BRIEF
Write out exactly, with both ends included, the lines that run from the line containing "At what coordinates should I click to accomplish: Select" to the end of the entries. Pictures are not part of the answer.

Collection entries
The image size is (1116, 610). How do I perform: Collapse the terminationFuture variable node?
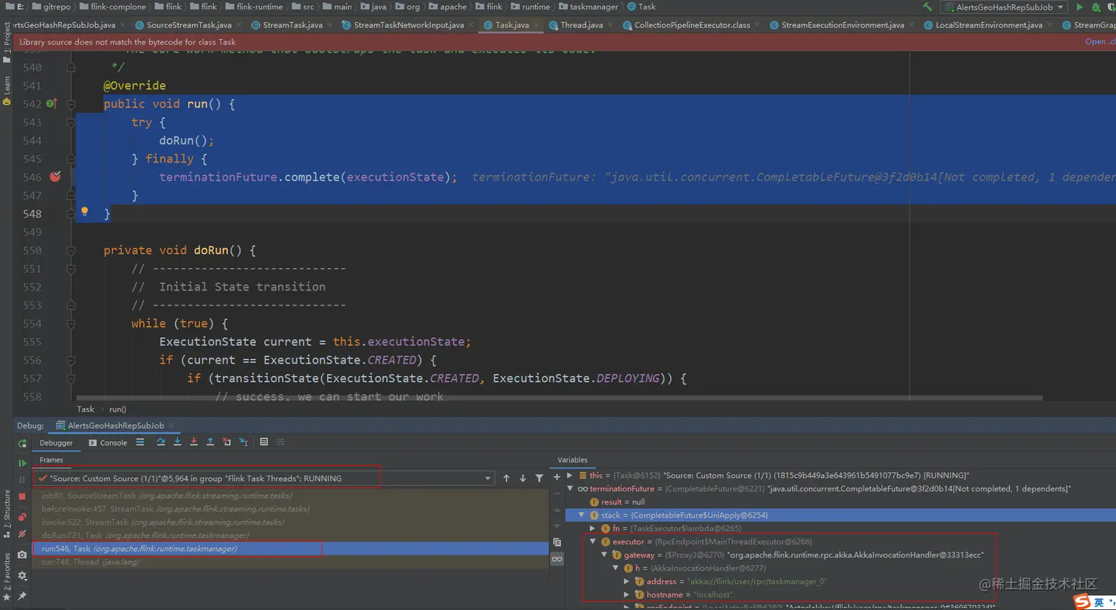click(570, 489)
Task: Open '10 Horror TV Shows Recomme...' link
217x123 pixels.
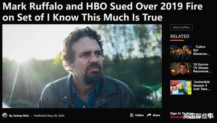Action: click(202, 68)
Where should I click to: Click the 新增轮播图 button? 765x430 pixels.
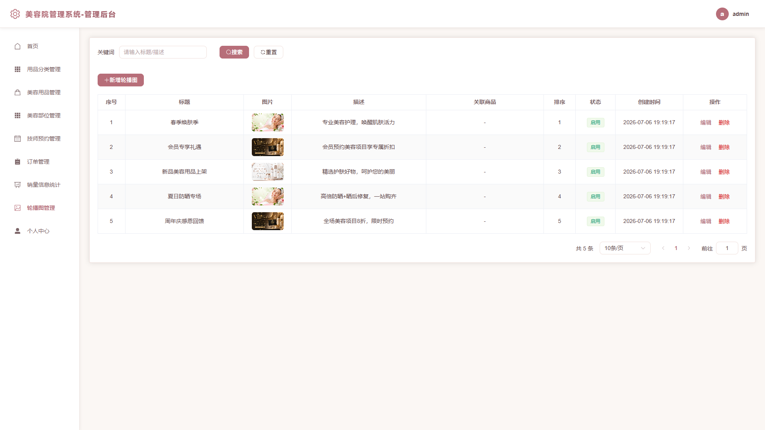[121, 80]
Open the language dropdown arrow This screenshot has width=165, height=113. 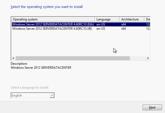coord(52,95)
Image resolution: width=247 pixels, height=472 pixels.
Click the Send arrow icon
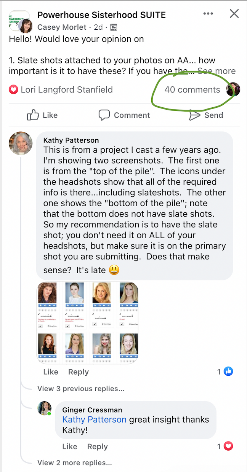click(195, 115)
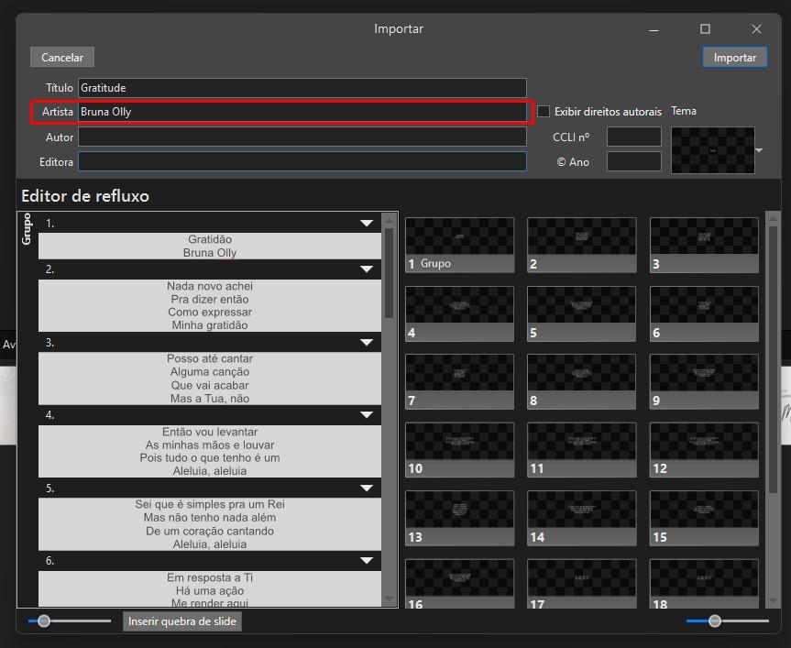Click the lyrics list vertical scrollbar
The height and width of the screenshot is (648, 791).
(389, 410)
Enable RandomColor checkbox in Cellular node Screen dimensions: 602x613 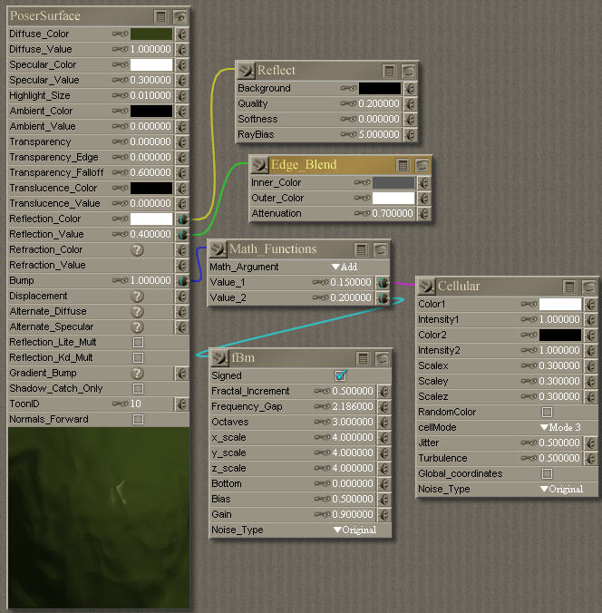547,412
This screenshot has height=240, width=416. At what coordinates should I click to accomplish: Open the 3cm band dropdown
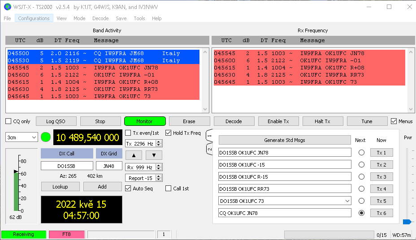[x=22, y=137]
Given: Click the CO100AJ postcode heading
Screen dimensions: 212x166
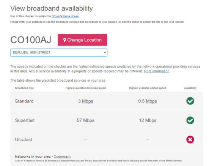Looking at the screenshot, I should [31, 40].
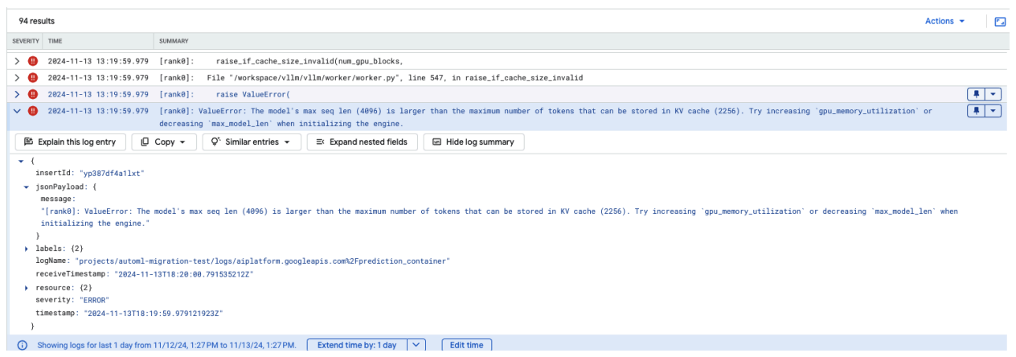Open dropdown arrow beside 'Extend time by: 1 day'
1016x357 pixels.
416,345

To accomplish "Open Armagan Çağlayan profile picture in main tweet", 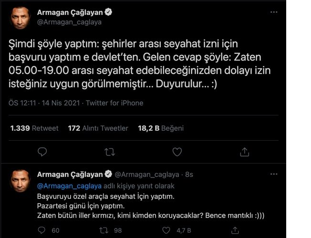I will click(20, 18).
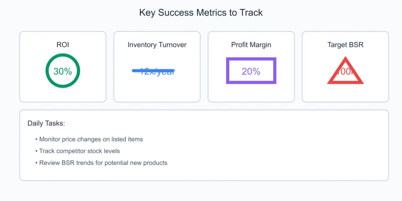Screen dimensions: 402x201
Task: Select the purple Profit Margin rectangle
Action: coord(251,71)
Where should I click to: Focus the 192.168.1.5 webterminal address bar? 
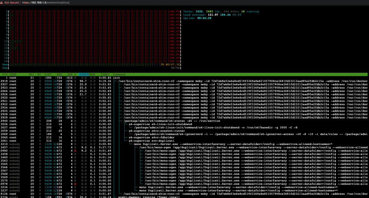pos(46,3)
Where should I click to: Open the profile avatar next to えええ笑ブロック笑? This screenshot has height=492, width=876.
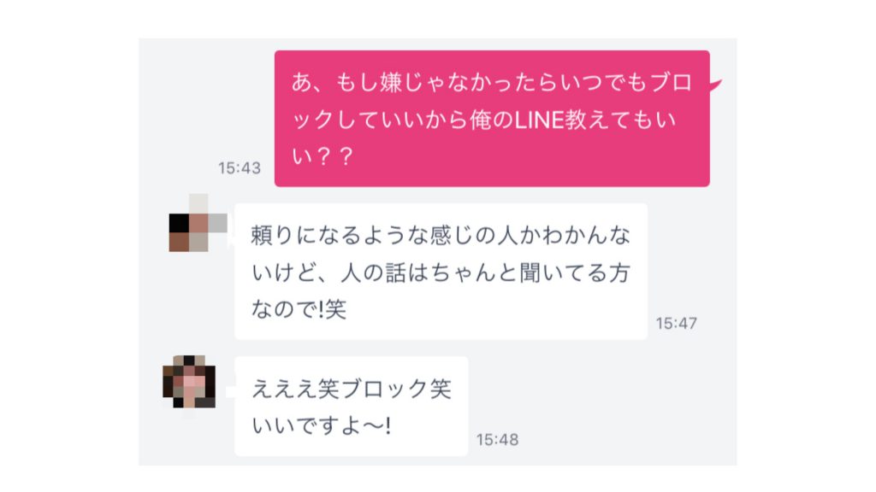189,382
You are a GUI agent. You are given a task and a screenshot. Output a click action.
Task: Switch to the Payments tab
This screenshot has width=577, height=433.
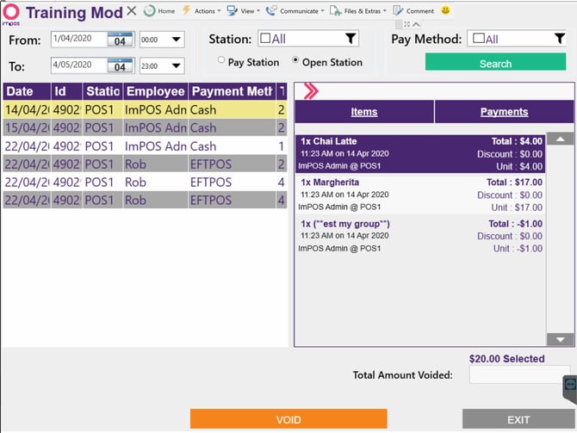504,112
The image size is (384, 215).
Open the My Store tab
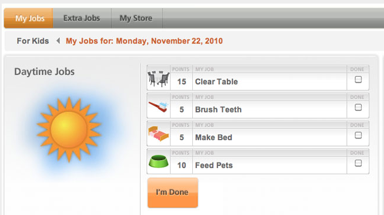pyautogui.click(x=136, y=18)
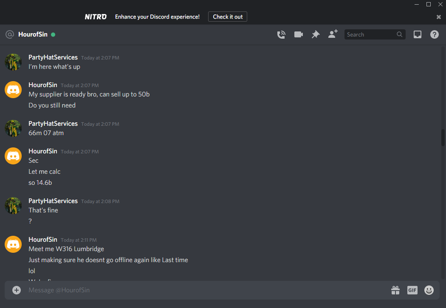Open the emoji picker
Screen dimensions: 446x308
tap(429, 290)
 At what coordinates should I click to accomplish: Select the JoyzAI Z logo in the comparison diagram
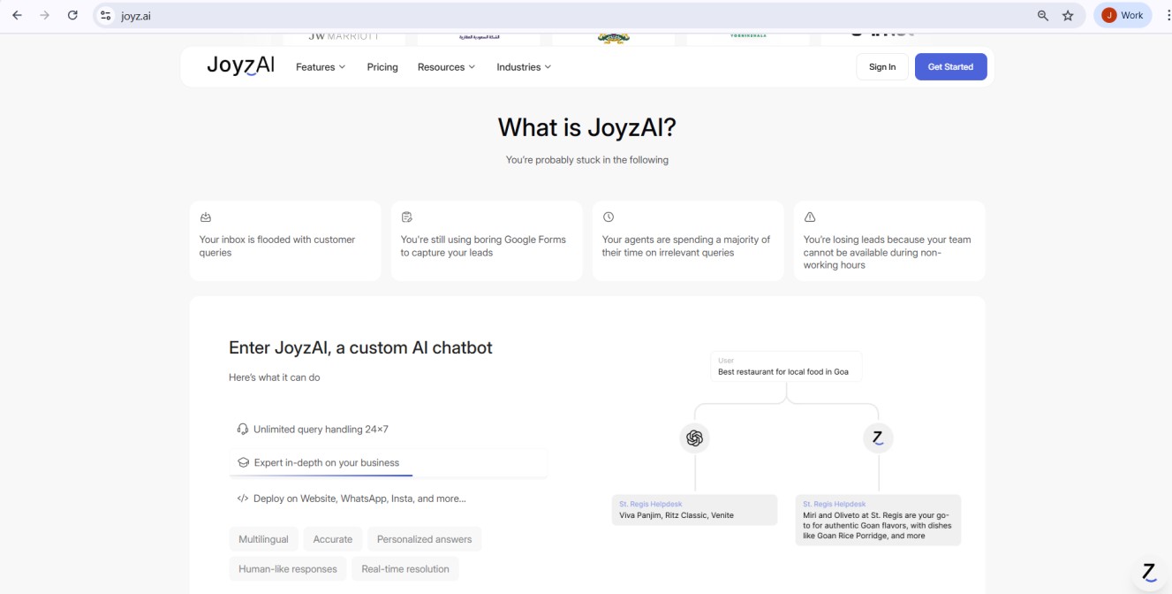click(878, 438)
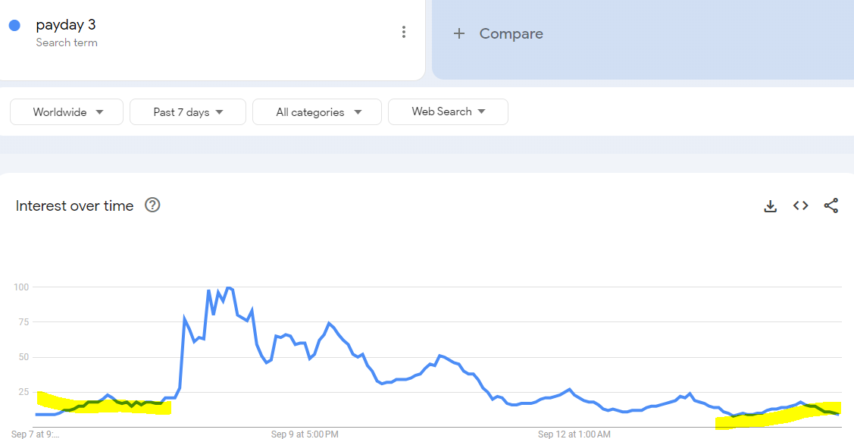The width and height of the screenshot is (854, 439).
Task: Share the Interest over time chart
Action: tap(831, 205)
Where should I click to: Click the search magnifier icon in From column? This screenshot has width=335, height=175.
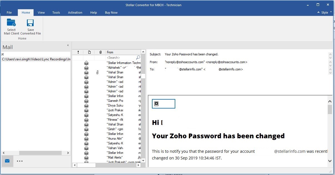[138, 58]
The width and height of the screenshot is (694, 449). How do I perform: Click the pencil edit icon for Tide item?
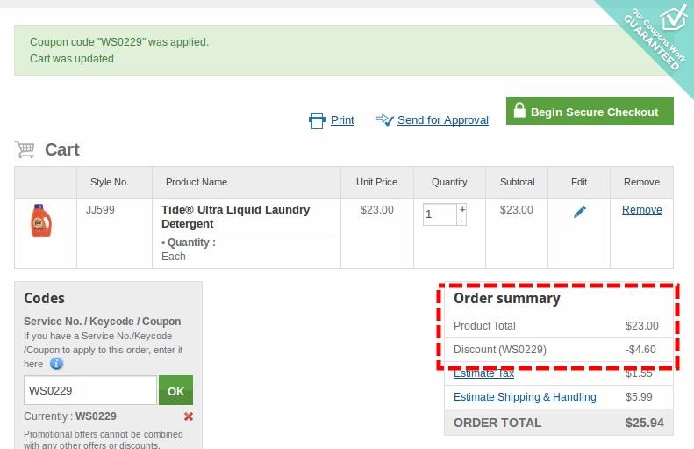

EXERCISE RESULT
 At what coordinates should I click to accomplish: Select the JoyzAI Z logo in the comparison diagram
click(878, 438)
The width and height of the screenshot is (854, 439).
Task: Share the Interest over time chart
Action: tap(831, 205)
Where should I click to: Click the search magnifier icon in From column? This screenshot has width=335, height=175.
[138, 58]
The width and height of the screenshot is (694, 449). How do I perform: Click the pencil edit icon for Tide item?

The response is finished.